Technology to Prevent Child Hot Car Deaths Should Be Available in All Vehicles
Technology that could easily prevent tragic child hot car deaths is already available, but it just hasn’t been installed in all vehicles, according to an NBC news report. Earlier this month, Hyundai Motor Group, which has optional ultrasonic rear-seat sensors in two of its most popular family cars, announced it would expand the number of SUVs in which it offers the option. This feature, which essentially sounds a loud alarm, when a child is left in the rear seat of the vehicle, provides an extra layer of protection against what many parents believe could happen to them.
The Need for an Audible Alarm
Hyundai introduced the technology last year and says it is the only automaker to use it so far. Hyundai says this technology, which alerts parents about children left behind in vehicles, could save the lives of many children and even pets who are absent-mindedly left in back seats – often with deadly consequences. The automaker said it would also make the door-logic system standard on most of its new vehicles by 2022.
This system detects if a rear door is opened or closed before the car is started and then displays a message on the center cluster for the driver to check the rear seat before exiting the vehicle. A number of other car manufacturers such as GM and Nissan have similar door-sequencing rear-occupant alerts. But parents say a message on the dashboard is often not enough to jog their memory. A loud, blaring horn or alarm, they say, will do the job better.
Hot car deaths are entirely preventable, but each year a number of children die as a result of being left in hot cars.

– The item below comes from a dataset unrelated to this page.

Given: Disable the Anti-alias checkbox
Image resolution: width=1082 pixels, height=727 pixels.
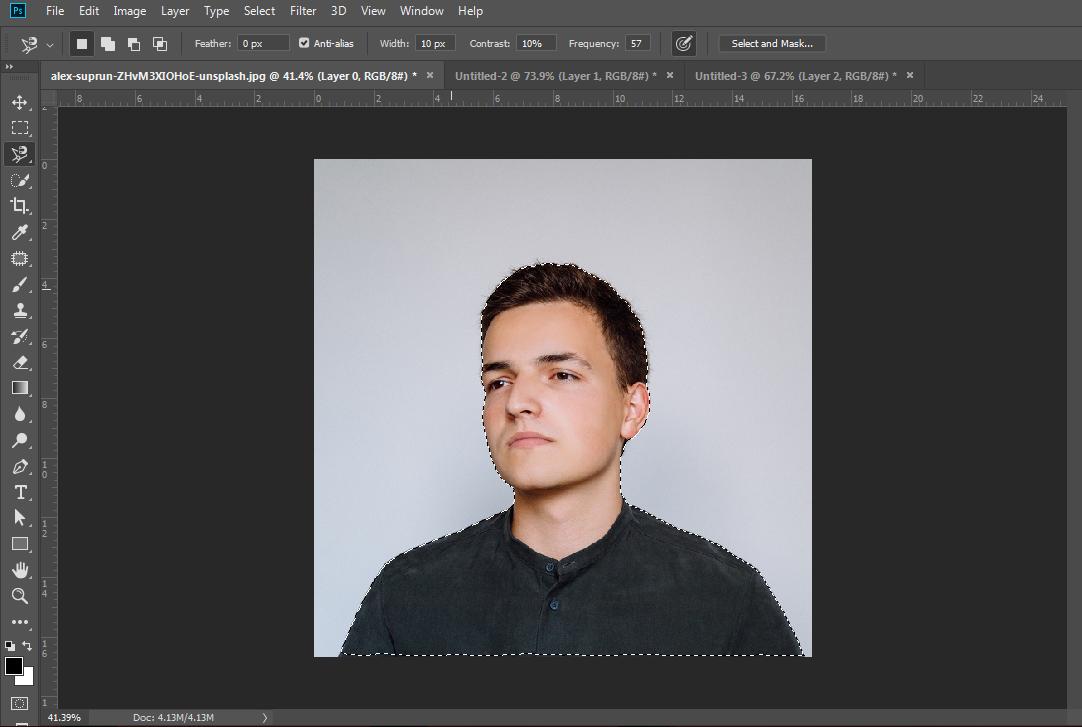Looking at the screenshot, I should 303,43.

According to the safety advocacy website KidsandCars.org, since 1990, more than 900 children have died in hot cars. Already this year, there have been at least 26 child deaths from vehicular heatstroke including infant twins whose father, Juan Rodrigues, left them strapped in their car seats when he went to work at a Bronx hospital on July 26. Congress is considering the Hot Cars Act of 2019, which would mandate all new cars be equipped with a reminder system for drivers to check for rear-seat passengers.
Preventing Hot Car Deaths
Here are a few quick tips to prevent these tragic incidents:
- Always check the back seat to make sure all children are out.
- Avoid distractions while driving especially cell phone use.
- Be extra cautious when there is a change in your routine such as when someone else is driving your child or if you take a different route to work or childcare.
- Have your childcare provider call if you child is more than 10 minutes late.
- Put your purse or wallet in the back seat so you are forced to check when you arrive at your destination.